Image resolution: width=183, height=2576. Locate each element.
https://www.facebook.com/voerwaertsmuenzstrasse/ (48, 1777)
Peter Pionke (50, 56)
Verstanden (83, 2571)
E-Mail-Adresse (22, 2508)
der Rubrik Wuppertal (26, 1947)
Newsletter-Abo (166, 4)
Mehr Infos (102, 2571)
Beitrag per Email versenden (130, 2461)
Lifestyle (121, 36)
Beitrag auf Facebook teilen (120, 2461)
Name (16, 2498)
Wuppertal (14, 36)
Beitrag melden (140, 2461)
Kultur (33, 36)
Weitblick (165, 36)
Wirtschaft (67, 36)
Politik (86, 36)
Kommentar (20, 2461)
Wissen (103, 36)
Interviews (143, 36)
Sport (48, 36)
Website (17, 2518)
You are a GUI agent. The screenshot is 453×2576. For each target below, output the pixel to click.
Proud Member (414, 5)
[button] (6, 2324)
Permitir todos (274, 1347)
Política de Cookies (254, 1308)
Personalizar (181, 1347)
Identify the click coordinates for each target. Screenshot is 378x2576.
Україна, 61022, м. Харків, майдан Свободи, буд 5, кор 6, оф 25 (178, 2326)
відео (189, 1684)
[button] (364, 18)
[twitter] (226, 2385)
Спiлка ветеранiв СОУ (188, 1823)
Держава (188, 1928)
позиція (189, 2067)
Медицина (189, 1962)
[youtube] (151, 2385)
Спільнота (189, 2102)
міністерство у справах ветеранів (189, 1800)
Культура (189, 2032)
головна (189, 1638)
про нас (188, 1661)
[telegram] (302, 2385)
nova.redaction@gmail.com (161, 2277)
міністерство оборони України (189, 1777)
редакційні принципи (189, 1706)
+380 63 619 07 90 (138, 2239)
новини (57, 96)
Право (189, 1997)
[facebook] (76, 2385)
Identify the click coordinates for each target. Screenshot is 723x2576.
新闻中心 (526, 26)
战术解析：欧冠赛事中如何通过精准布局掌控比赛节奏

> Exercise directions
All lines with the string "click" must be copied from the data.

> Expected answer
You are a GUI agent. The screenshot is 453×2576. For each target below, output the pixel to click.
Identify the click coordinates for each target. Screenshot is 378x2576.
Identify the click coordinates for each target. Screenshot is 723x2576.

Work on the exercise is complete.